Naso suggestivo: frutto rosso intercalato con spezie dolci, si succedono buccia di pesca e noce moscata, ciliegia e sesamo, susina e rabarbaro candito. In bocca si fa subito notare per la vena acida, sulla quale la prima parte dello sviluppo riporta interessanti note di frutti. Sull’evoluzione incidono tuttavia una certa mancanza di composizione e il mordente dei tannini: né verdi, né ingombranti per aromi ma ancora da incorporare.

Mocali Riserva 2006

Articolato. Fuliggine, tabacco e caramella Allenbury’s spirano attraverso la vena più evidente, fruttata (succhi di mirtillo, ribes o cassis, uva nera). Buona stratificazione: meno insondabile di altre riserve, più accessibile e pronto, comunque poliedrico. In bocca si apre e distende simmetricamente, sull’insistenza di un cassis molto veritiero: sapore che esemplifica un rapporto immediato e virtuoso tra morbidezze e asprezze.

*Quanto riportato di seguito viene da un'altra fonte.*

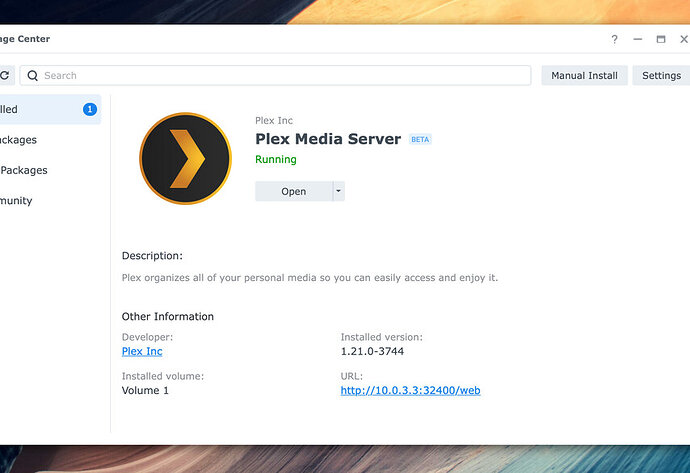Screen dimensions: 690x473
Task: Minimize the Package Center window
Action: tap(638, 39)
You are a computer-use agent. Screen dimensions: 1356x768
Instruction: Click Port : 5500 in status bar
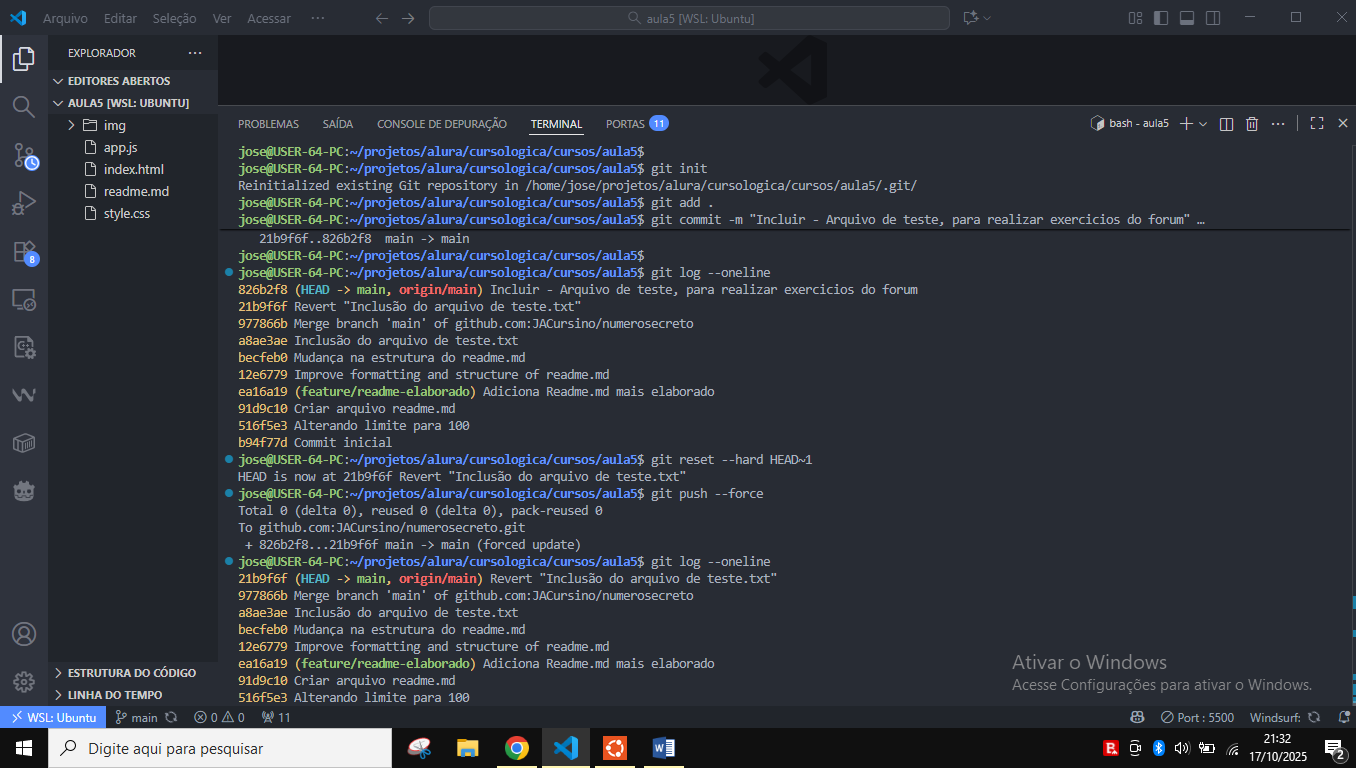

Quindi cenni mentolati, di rosmarino e china. Sapidità fluida e morbida, da sale rosso. Conseguente e progressivo almeno fino al finale, stretto nella morsa di tannini ancora scabri.

Mocali Riserva Vigna delle Raunate 2006

La concentrazione del naso, vuoi anche per la cortina riduttiva, è di difficile soluzione e sembra risolversi in finezze evolutive, non scariche o supine: incenso, canfora, ginepro, gelatine di ribes e mora, torba e tè al gelsomino. La ritrosia cessa al sorso in un baleno, grazie alla freschezza saettante che dinamizza e coordina le movenze del corpo robusto, caloroso, in un’impressione di sviluppo verticale. Chiari riverberi di frutto e spezia. Tannini letteralmente fondenti, con riflessi gustativi di cacao e torba. Equilibrio precoce.